Zweifel an der bisherigen Abschiebepraxis äußerte Bremens Bürgermeister Carsten Sieling von der SPD. "Der grausame Anschlag in Kabul macht es aus meiner Sicht zwingend, dass die Bundesregierung ihre Sicherheitseinschätzung überprüft", sagte er den Zeitungen der Funke Mediengruppe. Ähnlich äußerte sich Bundesratspräsidentin Malu Dreyer, ebenfalls SPD. Rainer Arnold, verteidigungspolitischer Sprecher der SPD-Bundestagsfraktion, sprach sich für einen zumindest zeitweisen Abschiebestopp aus. "Im Augenblick sind Abschiebungen nach Afghanistan nicht zu verantworten. In diesem Land können die Menschen nirgendwo sicher leben", sagte er der Passauer Neuen Presse.

Der Grünen-Außenpolitiker Omid Nouripour warf der Bundesregierung Schönfärberei vor. "Der schlimmste Anschlag seit dem Fall der Taliban zeigt die Dramatik der Sicherheitslage in Afghanistan", sagte er der Heilbronner Stimme. "Es ist nur noch zynisch, wenn die Bundesregierung ihre für Abschiebungen geschönte Einschätzung der Sicherheitslage nicht endlich korrigiert."

Pro Asyl forderte einen kompletten Stopp von Abschiebungen nach Afghanistan und eine Freilassung möglicher Abschiebehäftlinge aus dem Land. Cornelia Möhring, stellvertretende Fraktionsvorsitzende der Linksfraktion im Bundestag, äußerte sich auf Twitter.
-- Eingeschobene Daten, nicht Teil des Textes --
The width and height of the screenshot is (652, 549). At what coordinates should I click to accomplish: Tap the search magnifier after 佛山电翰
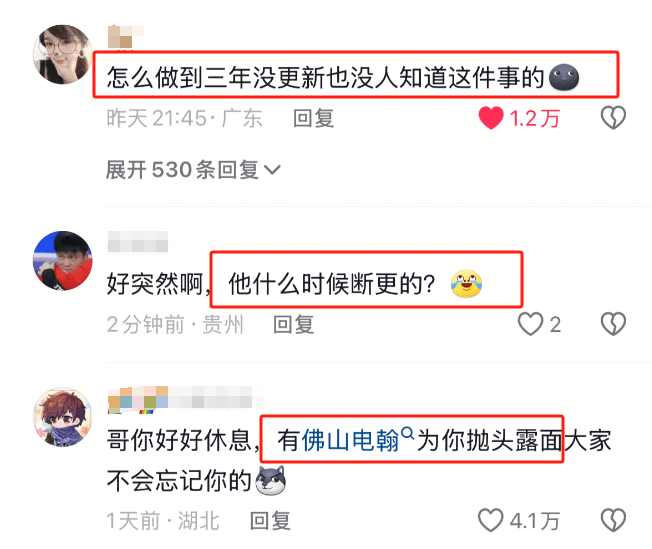(x=408, y=433)
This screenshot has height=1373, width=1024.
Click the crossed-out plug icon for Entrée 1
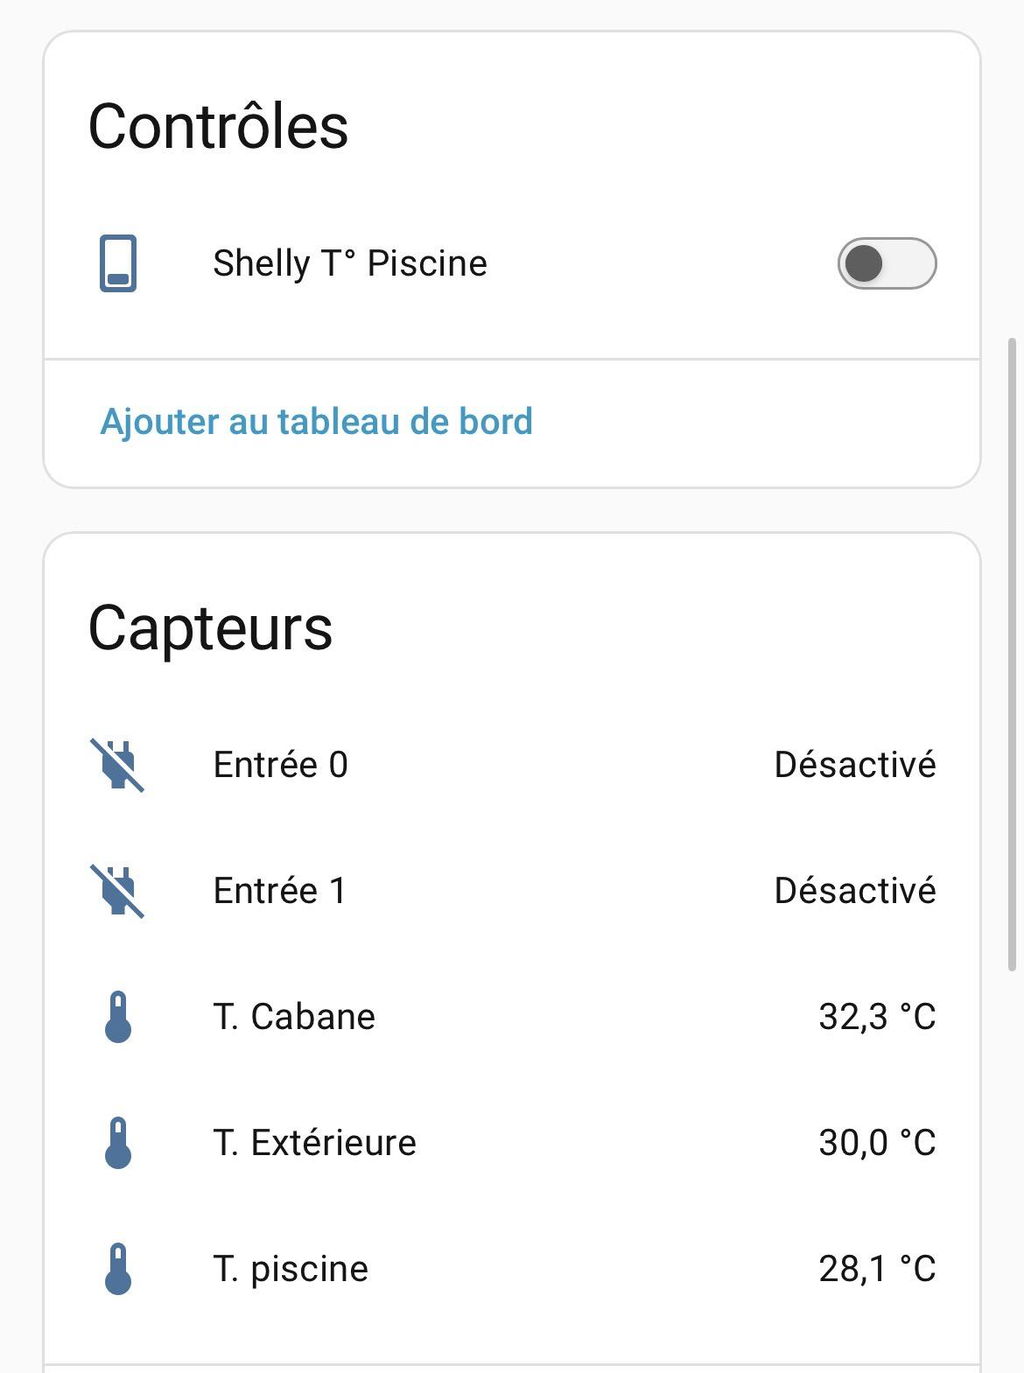[118, 891]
Die Nachricht, dass Innenminister de Maizière nur für einen Tag aus Rücksicht auf die Botschaftsmitarbeiter aussetzen wolle, kommentierte sie mit den Worten: "Das ist echt mehr als zynisch, mir fehlen die Worte".

Noch ist unklar, wem der Anschlag galt

Unklar ist bislang noch, ob der Anschlag der deutschen Botschaft galt. "Im Moment haben wir dazu noch kein vollständiges Lagebild", sagte eine Sprecherin des Auswärtigen Amtes. In dem Viertel liegen in unmittelbarer Nähe noch andere Botschaften, der Präsidentenpalast, das Nato-Hauptquartier und viele afghanische Ministerien.
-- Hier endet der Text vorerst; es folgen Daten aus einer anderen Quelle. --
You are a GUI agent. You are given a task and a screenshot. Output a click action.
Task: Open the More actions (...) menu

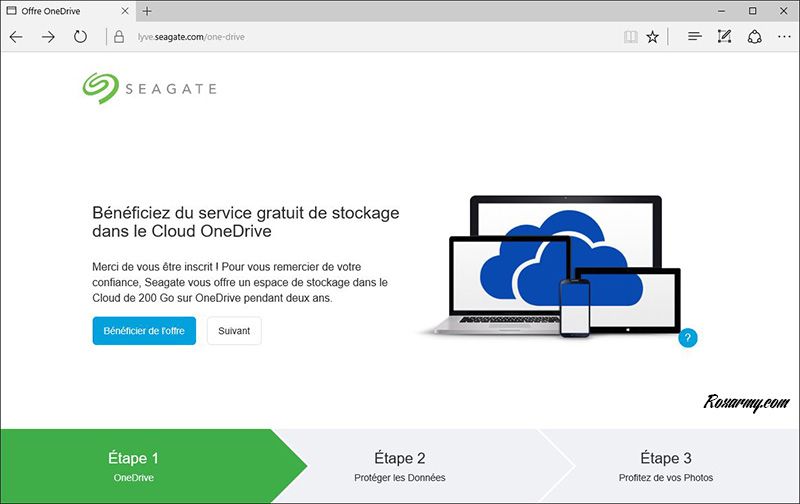(x=784, y=37)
Bei dem massiven Anschlag mit einer Lastwagenbombe gab es nach Angaben des afghanischen Gesundheitsministeriums neben den vielen Todesopfern auch rund 460 Verletzte. Laut einer Sprecherin des Auswärtigen Amtes wurden eine deutsche Diplomatin leicht und eine afghanische Mitarbeiterin der Botschaft schwer verletzt. Ein afghanischer Wächter wurde getötet. Das Hauptgebäude der Botschaft wurde massiv beschädigt.
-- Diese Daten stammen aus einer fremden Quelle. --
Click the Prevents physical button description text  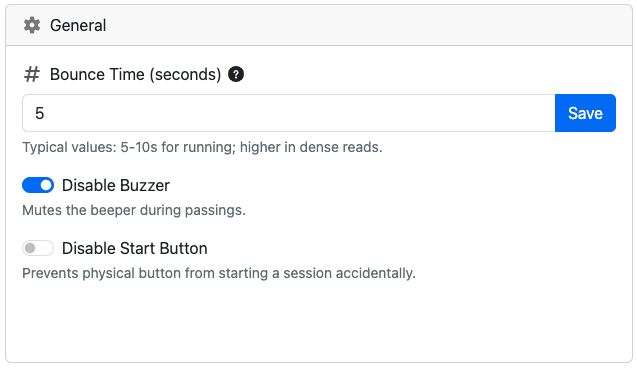click(219, 273)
Unklar war zunächst, wer hinter der Tat steckt. Die radikalislamischen Taliban ließen verlauten, sie seien es nicht gewesen. Ähnliche Anschläge hatte zuletzt die Terrormiliz Islamischer Staat (IS) für sich reklamiert. Aber auch auf den üblichen IS-Kanälen gab es kein Bekenntnis.